> Required work: Write out exactly the lines running from the one with "Where should I click to: Open the 帮助(H)" to the last line of the entries, keeping both the first and the last.

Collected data

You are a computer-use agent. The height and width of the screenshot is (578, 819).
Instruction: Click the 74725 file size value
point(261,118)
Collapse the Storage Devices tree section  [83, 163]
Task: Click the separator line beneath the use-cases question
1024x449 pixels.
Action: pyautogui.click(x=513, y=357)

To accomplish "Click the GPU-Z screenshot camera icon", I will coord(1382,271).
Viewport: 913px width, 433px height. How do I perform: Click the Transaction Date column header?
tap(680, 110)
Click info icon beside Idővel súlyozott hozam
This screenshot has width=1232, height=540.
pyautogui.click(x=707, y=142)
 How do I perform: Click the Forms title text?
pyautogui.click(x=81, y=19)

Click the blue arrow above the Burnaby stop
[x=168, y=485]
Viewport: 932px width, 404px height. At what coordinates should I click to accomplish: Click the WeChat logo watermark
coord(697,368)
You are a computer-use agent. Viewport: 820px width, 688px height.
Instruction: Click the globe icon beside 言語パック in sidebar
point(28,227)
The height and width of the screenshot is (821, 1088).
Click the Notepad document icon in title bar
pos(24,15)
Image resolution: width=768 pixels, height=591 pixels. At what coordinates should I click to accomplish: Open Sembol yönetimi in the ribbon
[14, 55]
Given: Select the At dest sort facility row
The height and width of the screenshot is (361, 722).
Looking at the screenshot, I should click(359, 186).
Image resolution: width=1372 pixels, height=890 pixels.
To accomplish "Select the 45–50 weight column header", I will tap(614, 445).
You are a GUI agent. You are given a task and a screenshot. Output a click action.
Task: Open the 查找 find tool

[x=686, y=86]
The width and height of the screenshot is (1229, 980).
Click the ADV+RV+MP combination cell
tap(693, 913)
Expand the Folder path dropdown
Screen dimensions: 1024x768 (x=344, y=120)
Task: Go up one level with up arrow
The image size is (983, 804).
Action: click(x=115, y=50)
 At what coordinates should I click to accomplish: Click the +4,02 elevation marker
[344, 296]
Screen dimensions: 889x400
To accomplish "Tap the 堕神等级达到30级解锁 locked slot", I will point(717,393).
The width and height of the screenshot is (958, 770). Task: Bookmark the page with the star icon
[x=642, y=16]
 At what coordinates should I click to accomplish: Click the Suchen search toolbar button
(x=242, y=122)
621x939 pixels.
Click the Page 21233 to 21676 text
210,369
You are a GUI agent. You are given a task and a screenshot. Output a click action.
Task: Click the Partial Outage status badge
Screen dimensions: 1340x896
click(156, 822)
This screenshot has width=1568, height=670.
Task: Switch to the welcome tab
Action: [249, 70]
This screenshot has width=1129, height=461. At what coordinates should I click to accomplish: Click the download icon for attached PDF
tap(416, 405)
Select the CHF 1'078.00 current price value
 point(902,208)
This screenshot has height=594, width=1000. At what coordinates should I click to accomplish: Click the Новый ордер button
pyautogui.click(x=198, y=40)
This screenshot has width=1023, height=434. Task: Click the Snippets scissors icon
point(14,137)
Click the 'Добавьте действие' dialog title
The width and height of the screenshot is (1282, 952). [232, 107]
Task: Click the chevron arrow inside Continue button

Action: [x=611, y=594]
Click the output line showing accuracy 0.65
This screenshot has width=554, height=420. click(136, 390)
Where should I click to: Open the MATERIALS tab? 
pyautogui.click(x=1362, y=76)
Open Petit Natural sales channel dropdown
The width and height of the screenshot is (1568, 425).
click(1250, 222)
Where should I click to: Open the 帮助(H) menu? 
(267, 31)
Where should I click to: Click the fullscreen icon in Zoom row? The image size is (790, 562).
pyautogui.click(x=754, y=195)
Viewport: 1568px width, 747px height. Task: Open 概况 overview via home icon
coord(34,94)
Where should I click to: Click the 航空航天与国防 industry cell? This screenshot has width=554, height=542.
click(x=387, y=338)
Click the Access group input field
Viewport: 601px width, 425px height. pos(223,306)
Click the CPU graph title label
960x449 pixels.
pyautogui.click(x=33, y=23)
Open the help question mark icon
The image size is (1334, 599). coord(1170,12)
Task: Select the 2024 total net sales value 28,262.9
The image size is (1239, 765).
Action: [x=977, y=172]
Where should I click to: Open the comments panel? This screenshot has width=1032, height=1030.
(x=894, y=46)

> Exercise response:
Where should I click to: Open the 帮助(H) menu? 
(267, 31)
Where should I click to: Click the fullscreen icon in Zoom row? The image size is (790, 562).
pyautogui.click(x=754, y=195)
Viewport: 1568px width, 747px height. Task: Open 概况 overview via home icon
coord(34,94)
Where should I click to: Click the 航空航天与国防 industry cell? This screenshot has width=554, height=542.
click(x=387, y=338)
Click the Access group input field
Viewport: 601px width, 425px height. pos(223,306)
Click the CPU graph title label
960x449 pixels.
pyautogui.click(x=33, y=23)
Open the help question mark icon
The image size is (1334, 599). coord(1170,12)
Task: Select the 2024 total net sales value 28,262.9
The image size is (1239, 765).
Action: [x=977, y=172]
Where should I click to: Open the comments panel? This screenshot has width=1032, height=1030.
(x=894, y=46)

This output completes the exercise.